┌─ Dataset excerpts

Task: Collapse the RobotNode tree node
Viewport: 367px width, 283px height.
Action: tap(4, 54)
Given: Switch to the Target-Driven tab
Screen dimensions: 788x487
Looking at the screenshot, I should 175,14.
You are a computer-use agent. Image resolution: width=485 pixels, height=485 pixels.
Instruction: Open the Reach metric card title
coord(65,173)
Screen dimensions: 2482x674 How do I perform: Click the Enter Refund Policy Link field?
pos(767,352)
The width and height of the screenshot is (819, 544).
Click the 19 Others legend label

└─

- Exercise directions:
Print only the lines from the one with "The width and" to the end of the records, both included.

- Exercise response:
The width and height of the screenshot is (819, 544).
Click the 19 Others legend label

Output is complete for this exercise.